Rather than confronting these violations, Trump and Netanyahu used their meeting to openly discuss expanding war. Trump effectively gave Netanyahu a greenlight for further attacks on Lebanon if Hezbollah does not disarm, despite Israel’s continued occupation of Lebanese territory and near-daily strikes. He effectively greenlighted war with Iran, stating that the “United States would help strike Iran again “immediately,” which would inevitably drag the United States into yet another catastrophic conflict. He failed to get a commitment from Netanyahu for an end to Israel’s ongoing attacks on Syria. And despite Trump’s stated opposition to annexation, Israel is actively accelerating de facto annexation of the West Bank through settlement expansion, authorization of new “housing units,” and the approval of 19 new settlement outposts.
Trump did not walk into the room wielding the leverage of a president who bankrolls Israel and could enforce compliance if he chose to. Netanyahu outmaneuvered him. By breaking Israel’s long-standing tradition of awarding the so-called Israel Prize exclusively to Israelis, the Ministry of Education chose to give it to Trump.
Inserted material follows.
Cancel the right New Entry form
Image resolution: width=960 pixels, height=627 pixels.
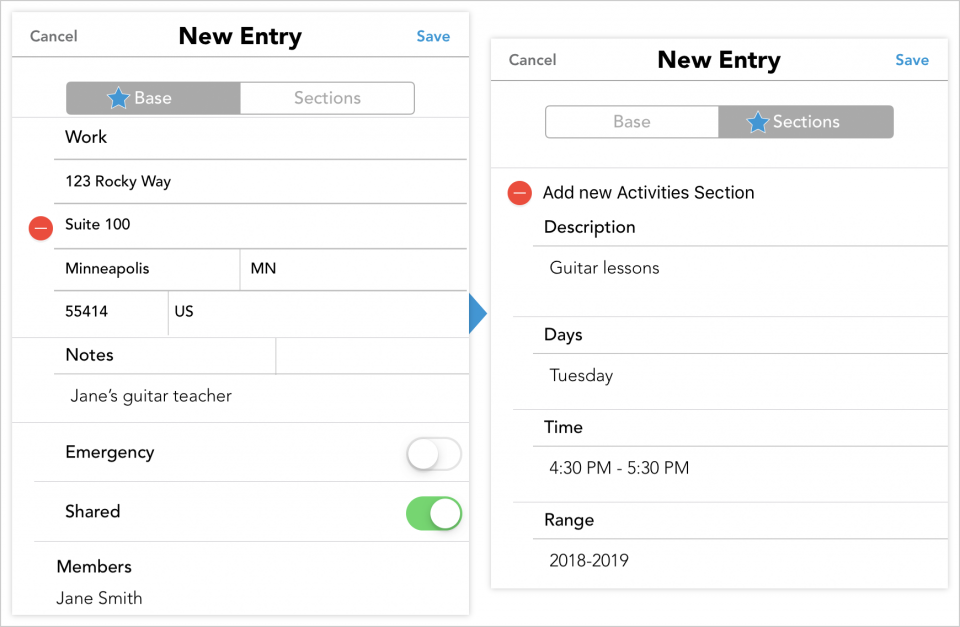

The move was calculated, it flattered Trump’s ego and fed his narcissism, effectively expanding Israel’s blank check to continue its actions. As a result, Netanyahu was able to move his way into phase two of the ceasefire without fulfilling a single obligation from phase one, all while securing U.S. backing for continued war, regional escalation, and lasting impunity.
Instead of continuing to welcome a war criminal into the country, pouring military aid into a campaign that costs both Palestinian and American lives, and legitimizing violations of international law, the United States should be doing the opposite. It should be cutting Israel off, imposing an arms embargo, enforcing accountability, and complying with both U.S. law and international law.